Este valor absoluto lo es no sólo para el individuo. Pues toda absolutez se funda en el amor absoluto de Dios. Por lo que este valor es absoluto para Dios. Y que lo sea no quiere decir algo distinto a que Dios ve en tal valor una absoluta destinación para Él mismo, en la cual Dios se decide, con la dramaticidad sin atenuantes de la Cruz, por Él mismo. Pues la salvación no puede tener sentido para Dios en el no lugar de su misericordia[16], si no constituye algo en lo cual Dios se gana a sí mismo de un modo ontológico radical, y no sólo “éticamente”, en el sentido de probarle al hombre su compasión por él. La Gracia no es desinteresada al punto de que la respuesta humana la deja impertérrita bajo toda significación plausible del término. Ninguna relación que constituya al ser puede dejar a éste inmutable width=100% según en ella se satisfaga el horizonte de todas sus posibilidades, o se aborte en el rechazo irremediable. Kiérkegaard funda el escándalo en la “incognoscibilidad” de la figura de Siervo que oculta “lo que se es esencialmente”[17] . La paradoja consiste en que Cristo oculta, tal vez, que lo esencialmente humano es , ante Dios, la divinización del sueño supremo del Dios-Trinidad, de ser, Él mismo, aquella especialísima creatura que concentre su amor sin limites gritando silenciosamente en la belleza de todas las creaturas. Lo que obliga a plantear si la encarnación del Hijo sólo se debe al plan mortificante de salvataje que Dios tiene que cargar, o si expresa un deseo que precisamente consuma su aliento de vida en el martirio imprescindible que Dios acepta para restaurar su pasión ensoñadora por lo humano.

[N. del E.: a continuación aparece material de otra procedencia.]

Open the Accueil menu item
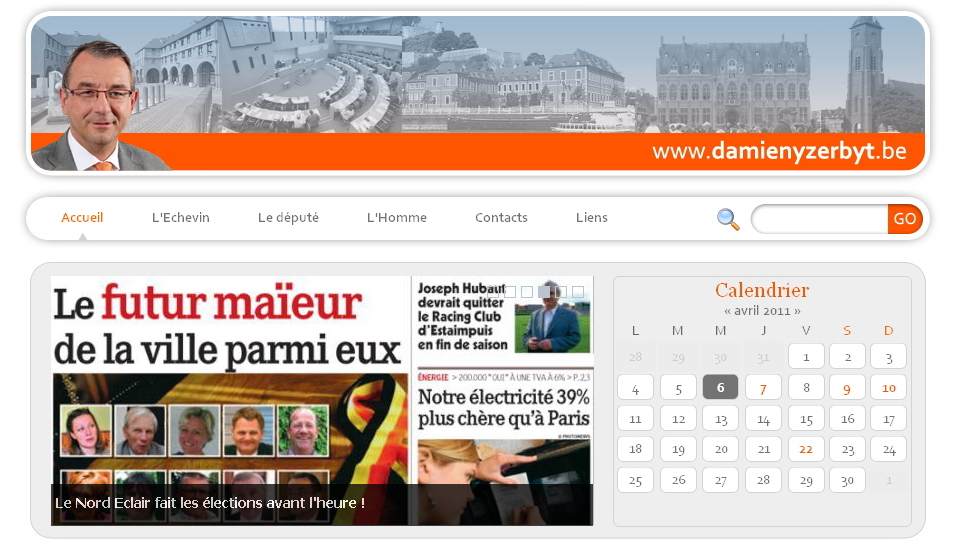The height and width of the screenshot is (550, 960). click(82, 218)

Todo esto, más allá o más acá de nuestro maestro danés, puede derivarse de su ardor por el individuo hombre, por cierto que con la invención hermenéutica y devota a las marcas que la verdad desparrama entre la historia para poder ser alcanzada nuevamente en su ilimitada capacidad de develar la existencia.
[1] Aristóteles, Física, III 1, 201 a 10 s.
[2] Kierkegaard, Diario, &22.
[3] Platón, Sofista, 216 b, refiriéndose a Odisea, XVII 484-487.
[4] Salmo 45(44),11-12.
[5] Kierkegaard, Samlede Vaerker, t.XII, p. 160.
[6] Kierkegaard, Temor y Temblor, Problema II.
[7] Kierkegaard, Ejercitación del Cristianismo,La Parada, II, El Invitante.
[8] Evangelio según San Juan, 14, 12.
[9] Temor y Temblor, Problema II, pág. 90.
[10] Aristóteles, Etica a Nic., VI, 12 1144 a 23-26 y Política, III 9, 1280 a 7-22.
[11] Primera Epistola de San Juan, 4,18.
[12] La Enfermedad Mortal, Libro III, Cap. 1, II.
[13] Hegel, Fenomenología del Espíritu, Prólogo, II, 1.
[14] Heráclito, Fragmento 119.
[15] Kierkegaard, Mi Punto de Vista, Este Individuo. Dos notas sobre mi labor como escritor, 2.
[16] Evangelio según San Lucas, 9,58: “Las zorras tienen guaridas, y las aves del cielo nidos, pero el Hijo del hombre no tiene donde reclinar la cabeza”.
[17] Elercitación del Cristianismo, Determinaciones conceptuales del “Escándalo”, esto es, del Escándalo Esencial, 2.